Tag: Hector Berlioz

  • Evenings with Hector Berlioz: Music, Scorn, and Genius

    Evenings with Hector Berlioz: Music, Scorn, and Genius

    “Music makes herself beautiful and charming for those who love and respect her; she has nothing but scorn and contempt for those who sell her.” Only one of the many quotable observations in Hector Berlioz’s “Evenings with the Orchestra.”

    I’ve been reluctant to try to encapsulate this book, which I finished weeks ago, in preparation for this year’s Bard Music Festival. “Hector Berlioz and His World” will begin on Friday at Bard College in Annandale-on-Hudson, NY. (For more information, see the link below.)

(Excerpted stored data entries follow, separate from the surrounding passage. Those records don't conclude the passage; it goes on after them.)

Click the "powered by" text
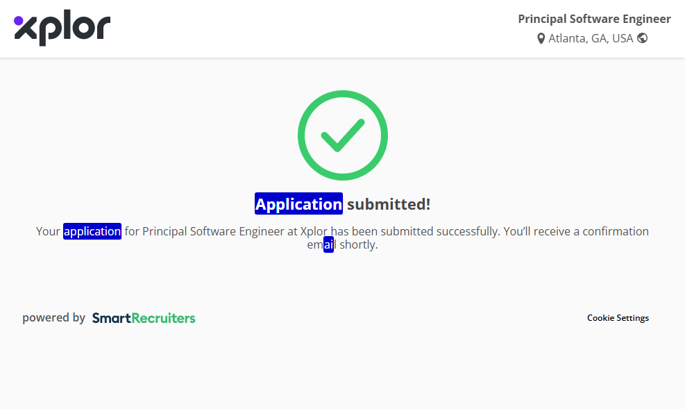[x=53, y=318]
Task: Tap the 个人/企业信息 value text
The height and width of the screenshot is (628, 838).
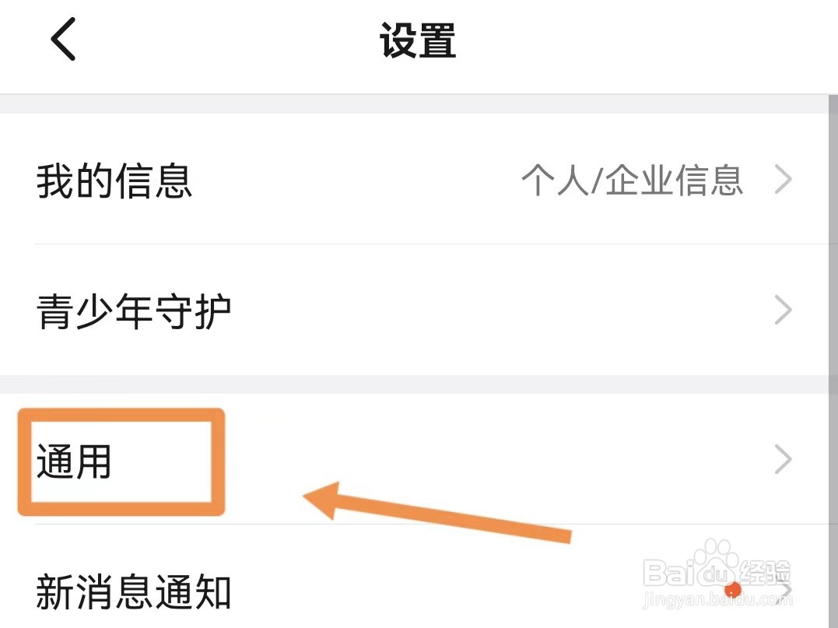Action: tap(632, 181)
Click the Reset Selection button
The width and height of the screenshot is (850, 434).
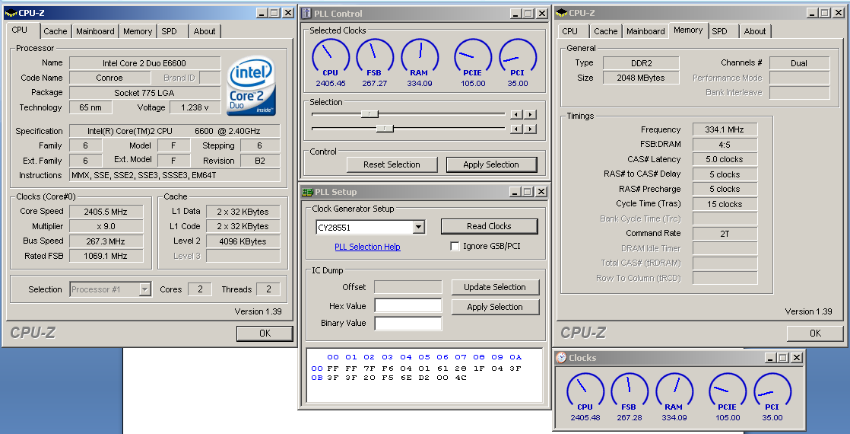pos(392,164)
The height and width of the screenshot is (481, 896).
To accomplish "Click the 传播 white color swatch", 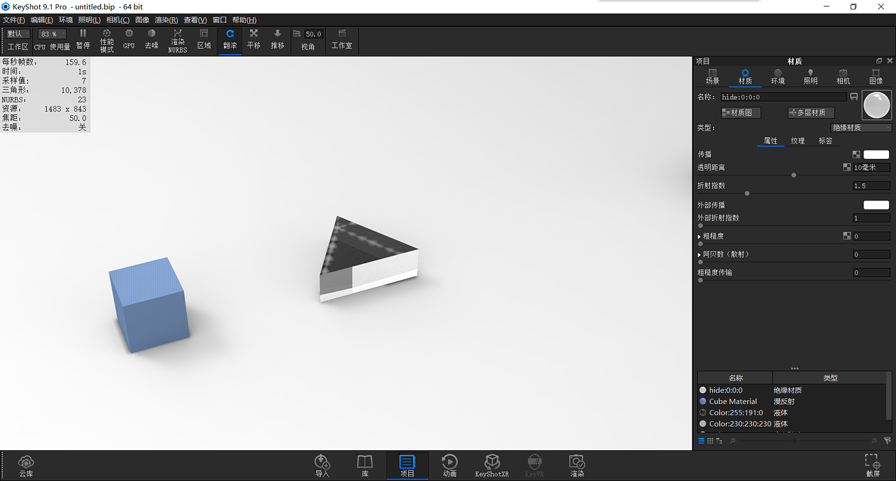I will point(876,154).
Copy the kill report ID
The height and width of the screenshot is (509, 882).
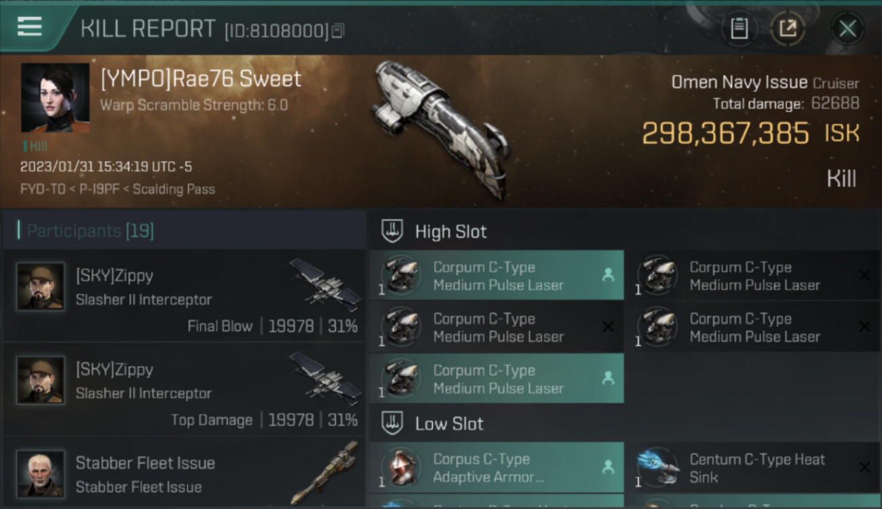[338, 31]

    Oscar Wilde’s Lord Henry memorably observed, “To define is to limit,” and there is something about this book – like Berlioz himself – that defies limitation. It’s every bit as much of a chimera as the composer’s most ambitious music. Satire, autobiography, music criticism, sociology, aesthetic philosophy, slapstick comedy, parable, historical romance, science fiction, and grand guignol form a curious menagerie, startling as the wonders of Dr. Lao’s circus parade.

    The tales and framing device provide glimpses into the composer’s life, his encounters with musicians great and poor, his intense love affairs raising him on wings to heaven, only to dash him in the other place, his observations on a beleaguered art in a hopelessly flawed and vulgar world, and his impressions of what he perceives as our very greatest and worst music.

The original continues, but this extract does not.